— BEGIN DOCUMENT —
Tuesday, February 13, 2007

The Myth of Superstar Cities

Joel Kotkin had a major op-ed in the Wall Street Journal today on "The Myth of Superstar Cities" (permalink). They promoted it on the front page, and it even got Richard Florida of creative class fame riled up. Here are some key excerpts, especially those relating to Houston.

Over the past 15 years, it has been opportunistic newcomers -- Houston, Charlotte, Las Vegas, Phoenix, Dallas, Riverside -- that have created the most new jobs and gained the most net domestic migration. In contrast there has been virtually negligible long-term net growth in jobs or positive domestic migration to places like New York, Los Angeles, Boston or the San Francisco Bay Area.

What as much as anything distinguishes elite places -- what Wharton real-estate professor Joe Gyourko calls "the superstar cities" -- are their absurdly high real-estate prices. New York, Boston, San Francisco and Los Angeles have long been more expensive than, say, Dallas, Houston or Phoenix -- but in recent years the difference in price, he calculates, has increased beyond all reason. San Francisco prices since 1950, for example, have grown at twice the national rate for the 50 largest metropolitan areas.
— END DOCUMENT —
— BEGIN GIVEN INFORMATION —
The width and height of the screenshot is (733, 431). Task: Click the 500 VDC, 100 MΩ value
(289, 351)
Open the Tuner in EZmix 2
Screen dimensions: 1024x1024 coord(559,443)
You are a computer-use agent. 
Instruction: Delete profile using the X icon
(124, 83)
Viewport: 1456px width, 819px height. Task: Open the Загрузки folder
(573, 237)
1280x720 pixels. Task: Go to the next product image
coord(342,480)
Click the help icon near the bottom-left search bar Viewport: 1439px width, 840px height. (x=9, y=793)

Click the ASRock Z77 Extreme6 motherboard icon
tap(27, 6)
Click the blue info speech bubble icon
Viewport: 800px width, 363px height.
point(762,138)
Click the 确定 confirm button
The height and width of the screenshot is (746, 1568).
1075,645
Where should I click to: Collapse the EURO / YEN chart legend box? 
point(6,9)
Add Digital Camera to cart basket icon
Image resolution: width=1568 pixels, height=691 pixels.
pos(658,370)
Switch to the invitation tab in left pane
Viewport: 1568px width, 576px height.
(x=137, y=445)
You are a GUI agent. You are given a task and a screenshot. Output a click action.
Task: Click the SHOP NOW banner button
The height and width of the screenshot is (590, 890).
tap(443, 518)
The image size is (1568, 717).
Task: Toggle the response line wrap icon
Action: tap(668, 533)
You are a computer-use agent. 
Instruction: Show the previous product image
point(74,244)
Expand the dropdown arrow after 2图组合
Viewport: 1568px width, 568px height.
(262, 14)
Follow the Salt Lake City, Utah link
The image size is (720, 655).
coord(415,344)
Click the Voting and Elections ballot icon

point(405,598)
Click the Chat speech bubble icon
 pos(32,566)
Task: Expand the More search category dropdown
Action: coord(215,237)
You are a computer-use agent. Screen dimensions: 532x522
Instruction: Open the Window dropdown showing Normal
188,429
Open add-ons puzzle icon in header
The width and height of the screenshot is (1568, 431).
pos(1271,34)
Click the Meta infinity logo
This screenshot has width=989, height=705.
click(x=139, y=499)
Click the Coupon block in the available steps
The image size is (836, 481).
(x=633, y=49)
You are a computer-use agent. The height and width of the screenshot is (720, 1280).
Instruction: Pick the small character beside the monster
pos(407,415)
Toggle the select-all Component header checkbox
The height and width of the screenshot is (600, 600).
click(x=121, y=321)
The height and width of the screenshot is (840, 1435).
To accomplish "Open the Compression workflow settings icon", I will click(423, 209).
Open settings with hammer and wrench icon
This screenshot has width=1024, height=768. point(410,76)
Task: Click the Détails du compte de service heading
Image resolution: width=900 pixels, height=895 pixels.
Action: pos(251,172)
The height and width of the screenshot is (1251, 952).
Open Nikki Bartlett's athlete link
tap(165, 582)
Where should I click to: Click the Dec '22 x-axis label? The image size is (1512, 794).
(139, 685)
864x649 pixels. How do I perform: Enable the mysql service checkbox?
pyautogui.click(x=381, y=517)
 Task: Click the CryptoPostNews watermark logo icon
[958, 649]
— END GIVEN INFORMATION —
* [REQUIRED TASKS]
[A] According to the post on superstar cities, what above all sets apart the places Joe Gyourko calls "the superstar cities," and how has that feature changed in recent years? Answer in one to three sentences.
[B] Answer these questions using the post on superstar cities:
(i) In which newspaper did Joel Kotkin's op-ed appear?
(ii) Over what span of years did cities such as Houston and Charlotte create the most new jobs?
(iii) Since 1950, how fast have San Francisco prices grown compared with the 50 largest metropolitan areas?
The rows are separate material with no connection to the post on superstar cities.

* [PER-TASK OUTPUTS]
[A] Their absurdly high real-estate prices set them apart most. New York, Boston, San Francisco and Los Angeles have long cost more than places such as Dallas, Houston or Phoenix, but by Gyourko's calculation the price gap has recently grown beyond all reason.

[B]
(i) The Wall Street Journal.
(ii) The past 15 years.
(iii) Twice the national rate for the 50 largest metropolitan areas.